Science  /  Debunk

Disease Has Never Been Just Disease for Native Americans

Native communities’ vulnerability to epidemics is not a historical accident, but a direct result of oppressive policies and ongoing colonialism.

As the death toll from COVID-19 mounts, people of color are clearly at greater risk than others. Among the most vulnerable are Native Americans. To understand how dire the COVID-19 situation is becoming for these communities, consider the situation unfolding for the Navajo Nation, a people with homelands in Arizona, New Mexico, and Utah. As of April 23, 1,360 infections and 52 deaths had been reported among the Navajo Reservation’s 170,000 people, a mortality rate of 30 per 100,000. Only six states have a higher per capita toll.

The spread of COVID-19 is reminiscent of previous disease outbreaks that have ravaged Native American communities. Many of those outbreaks resulted in catastrophic loss of life, far greater than even the worst-case scenarios for COVID-19. Even the 1918–19 flu pandemic, in which an estimated 650,000 Americans died (0.6 percent of the 1920 population of 106 million), pales in comparison to the losses Native Americans have suffered from disease.
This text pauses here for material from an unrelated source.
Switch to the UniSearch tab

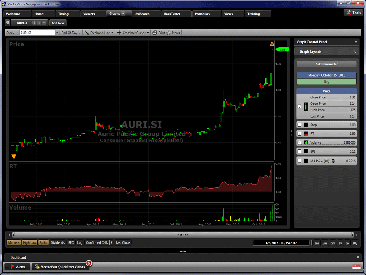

Until recently, histories of disease and Native Americans have emphasized “virgin-soil epidemics.” According to this theory, popularized in Jared Diamond’s Guns, Germs, and Steel, when Europeans arrived in the Western Hemisphere, they brought diseases (particularly measles and smallpox) that indigenous people had never experienced. Because they had no immunity to these diseases, so the theory goes, the resulting epidemics took the lives of 70 percent or more of the Native population throughout the Americas.
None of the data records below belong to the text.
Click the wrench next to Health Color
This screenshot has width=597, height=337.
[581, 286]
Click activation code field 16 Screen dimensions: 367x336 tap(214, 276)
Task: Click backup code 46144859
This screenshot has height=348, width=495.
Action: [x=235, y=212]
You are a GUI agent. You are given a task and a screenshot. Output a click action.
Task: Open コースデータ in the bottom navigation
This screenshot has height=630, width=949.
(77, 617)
New research, however, provides a much more complicated picture of disease in American Indian history. This research shows that virgin-soil epidemics were not as common as previously believed and shifts the focus to how diseases repeatedly attacked Native communities in the decades and centuries after Europeans first arrived. Post-contact diseases were crippling not so much because indigenous people lacked immunity, but because the conditions created by European and U.S. colonialism made Native communities vulnerable. The virgin-soil-epidemic hypothesis was valuable in countering earlier theories that attributed Native American population decline to racial inferiority, but its singular emphasis on biological difference implied that population collapses were nothing more than historical accidents. By stressing the importance of social conditions created by human decisions and actions, the new scholarship provides a far more disturbing picture. It also helps us understand the problems facing Native communities today as they battle the novel coronavirus.

Virgin-soil epidemics undoubtedly occurred. In 1633, for example, a smallpox epidemic struck Native communities in New England, reducing the Mohegan and Pequot populations from a combined total of 16,000 to just 3,000. The epidemic spread to the Haudenosaunee in New York, but no farther west than that. Smallpox did not hit communities in the Ohio Valley and Great Lakes until 1756–57, a century or more after initial contact with Europeans. When it did, it was because Native fighters, recruited to fight for the French against the British during the Seven Years’ War, had contracted the virus in the east and infected their communities when they returned home. Lack of immunity mattered, but it was the disruption resulting from war that promoted smallpox’s spread.